If you’re working in underground structures or in close contact with soil, you may be at risk for radon exposure. Radon is an invisible, odourless, tasteless, radioactive gas formed by the disintegration of uranium in the soil. Radon is present everywhere in small amounts, but high radon levels can occur in regions where the rock or soil is rich in uranium. High levels of radon are linked to lung cancer. In fact, long-term exposure to radon gas is the second highest cause of lung cancer after smoking. If your work involves spending extended periods underground, or if you’re working in caves or excavations, be aware that radon can be a dangerous workplace hazard.
Where is radon found?
Low levels of radon exist everywhere but radon can become hazardous when work is being done in or around uranium-rich earth. As the uranium decays it turns into radium, which then decays into radon gas. Radon gas can be present outdoors and can also leach through soil and floors and enter buildings and other enclosed spaces.

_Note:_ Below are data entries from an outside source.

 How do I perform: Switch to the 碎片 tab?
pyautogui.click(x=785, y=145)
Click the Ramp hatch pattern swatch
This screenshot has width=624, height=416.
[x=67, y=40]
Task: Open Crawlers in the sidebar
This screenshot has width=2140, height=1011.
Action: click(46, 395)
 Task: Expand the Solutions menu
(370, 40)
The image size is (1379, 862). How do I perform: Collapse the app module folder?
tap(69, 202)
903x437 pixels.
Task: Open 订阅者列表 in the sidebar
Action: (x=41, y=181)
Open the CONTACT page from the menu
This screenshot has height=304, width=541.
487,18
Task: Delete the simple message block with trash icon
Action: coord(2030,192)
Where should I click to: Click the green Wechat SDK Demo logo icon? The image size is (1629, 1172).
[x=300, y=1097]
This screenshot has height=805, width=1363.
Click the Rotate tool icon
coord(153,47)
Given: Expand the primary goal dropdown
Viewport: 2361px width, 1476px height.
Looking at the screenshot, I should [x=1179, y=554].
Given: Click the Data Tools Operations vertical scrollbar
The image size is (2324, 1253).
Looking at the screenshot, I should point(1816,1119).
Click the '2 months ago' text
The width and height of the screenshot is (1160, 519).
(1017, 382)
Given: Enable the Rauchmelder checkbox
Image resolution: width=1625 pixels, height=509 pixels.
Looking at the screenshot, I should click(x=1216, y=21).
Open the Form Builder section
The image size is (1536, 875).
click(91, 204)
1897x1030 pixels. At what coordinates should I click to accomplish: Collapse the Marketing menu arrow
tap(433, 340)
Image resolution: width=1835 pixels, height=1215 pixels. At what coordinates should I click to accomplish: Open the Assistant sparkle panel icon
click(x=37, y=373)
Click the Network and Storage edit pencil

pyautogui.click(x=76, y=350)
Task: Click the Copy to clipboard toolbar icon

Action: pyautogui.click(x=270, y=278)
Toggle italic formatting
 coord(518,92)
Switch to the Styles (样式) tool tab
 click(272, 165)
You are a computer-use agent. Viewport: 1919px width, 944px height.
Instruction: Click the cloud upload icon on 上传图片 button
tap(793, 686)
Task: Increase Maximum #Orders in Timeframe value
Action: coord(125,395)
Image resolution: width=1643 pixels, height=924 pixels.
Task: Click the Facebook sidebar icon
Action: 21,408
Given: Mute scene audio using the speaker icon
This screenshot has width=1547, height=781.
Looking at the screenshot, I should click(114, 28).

The concentration of radon in the indoor air depends on the amount of radium in the soil and how easily it can move through building materials and into indoor spaces. Things like concrete floors and walls slow down the movement of radon from the soil into a building, but cracks and other gaps allow radon to enter. Indoor radon concentrations are almost always higher than outdoor concentrations. Once inside a building, radon cannot easily escape, and this situation is worsened by building seals that are designed to limit the amount of outdoor air entering the building (for energy conservation purposes). Radon levels are generally highest in cellars and basements because these areas are nearest to the source and are usually poorly ventilated.
How to reduce the risk
If you work in an area that is known to have high concentrations of radon, you should investigate the conditions. This is particularly important if you are working in excavations or in structures with rooms partially or fully below ground level. Qualified professionals can provide an assessment or you can do it yourself with a measuring kit available online or in hardware stores. To provide a realistic measure of the radon exposure, measurements should be made in the lowest occupied level of the structure.
If your area tests above the government issued guidelines, you should hire a certified radon professional to assess how the radon level can best be reduced. The most common radon reduction method is called sub-slab depressurization. With this solution, a pipe is installed through the basement sub-flooring to an outside wall or up through to the roof line. Then a small fan is attached to draw the radon from below the building to the outside before it can enter the indoor spaces. This type of system can reduce the radon level in a building by more than 90%. Increasing ventilation and sealing major entry routes can also help reduce radon levels, but their effectiveness will be limited depending on the radon concentration and the unique characteristics of each building.
If you’re concerned about the uranium content in your workplace, many regions have maps available that identify areas with uranium-rich soil. Consulting one of these maps or taking radon measurements is a necessary first step to assessing your risk of being exposed to radon in your workplace.